Porter un coup d'arrêt au commerce de l'ivoire, tel est l'objectif d'une nouvelle réglementation de l'Union européenne, visant à interdire sa vente sur le marché intérieur européen. Une avancée attendue depuis longtemps, pour endiguer les massacres d'éléphants. Le texte a été publié au Journal officiel jeudi, pour une mise en application dès le 18 janvier. Il prévoit une exception pour les instruments de musique, au soulagement de beaucoup de fabricants et de restaurateurs. Mais certaines formulations, considérées comme floues, suscitent le trouble.

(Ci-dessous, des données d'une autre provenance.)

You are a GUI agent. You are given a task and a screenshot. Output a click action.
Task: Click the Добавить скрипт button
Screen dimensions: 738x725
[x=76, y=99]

Ce sont principalement deux mots qui inquiètent la profession. Pour être restauré ou vendu, l'instrument qui contient de l'ivoire doit dorénavant avoir été "récemment utilisé". *"*Une condition que ne remplit pas souvent les instruments qui atterrissent dans l'atelier de Christopher Clarke, qui fabrique et restaure des pianos anciens dans le sud de la Bourgogne. "La grande majorité des pianos anciens avaient ou ont des touches plaquées en ivoire. Très souvent, les pianos que je reçois sont des instruments qui ont dormi pendant des décennies, voire des centaines d’années", constate-t-il : "S’il y a un flou dans la loi, les gens vont plutôt se débarrasser de ces instruments dans des décharges, plutôt que de subir le carcan des administrations. La France est l’un des pays les plus en vue pour la facture de pianos, pour la première partie du XIXe siècle en tout cas, c’est vraiment un patrimoine extraordinaire qui risque d’être perdu."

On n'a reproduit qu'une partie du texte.